## [MATERIAL FOR THIS TASK]
-- Opening Marker --

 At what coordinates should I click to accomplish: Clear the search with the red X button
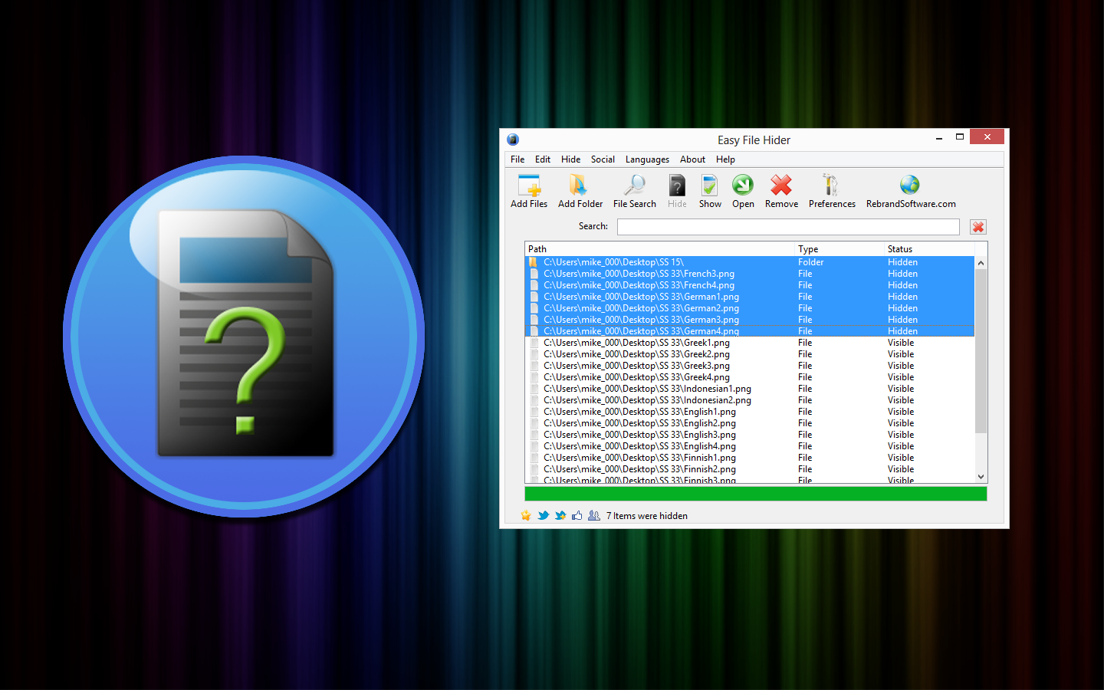tap(978, 227)
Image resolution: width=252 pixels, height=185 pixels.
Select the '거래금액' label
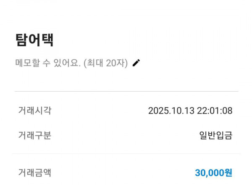coord(34,172)
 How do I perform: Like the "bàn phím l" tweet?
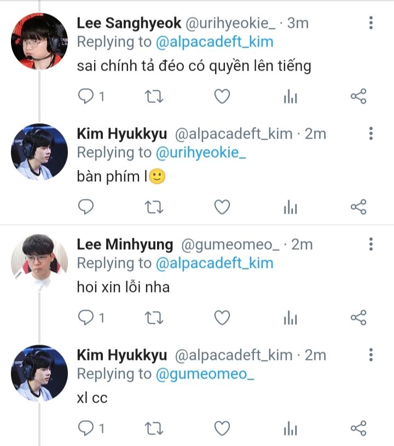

-- Closing Marker --

Every record above must be given again exactly; drop the pictures.

## [EXERCISE OUTPUT]
 At what coordinates should I click to accomplish: Clear the search with the red X button
tap(978, 227)
Image resolution: width=252 pixels, height=185 pixels.
Select the '거래금액' label
coord(34,172)
 How do I perform: Like the "bàn phím l" tweet?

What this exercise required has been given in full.